-- Dataset follows --
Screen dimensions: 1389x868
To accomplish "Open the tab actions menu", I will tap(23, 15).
-- Dataset concluded --
-- Dataset follows --
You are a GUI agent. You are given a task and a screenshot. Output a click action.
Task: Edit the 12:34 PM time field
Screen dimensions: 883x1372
-- Dataset concluded --
Count the lines holding the word "dimensions" in this material. Reply with the number and nothing else.

Answer to the problem → 2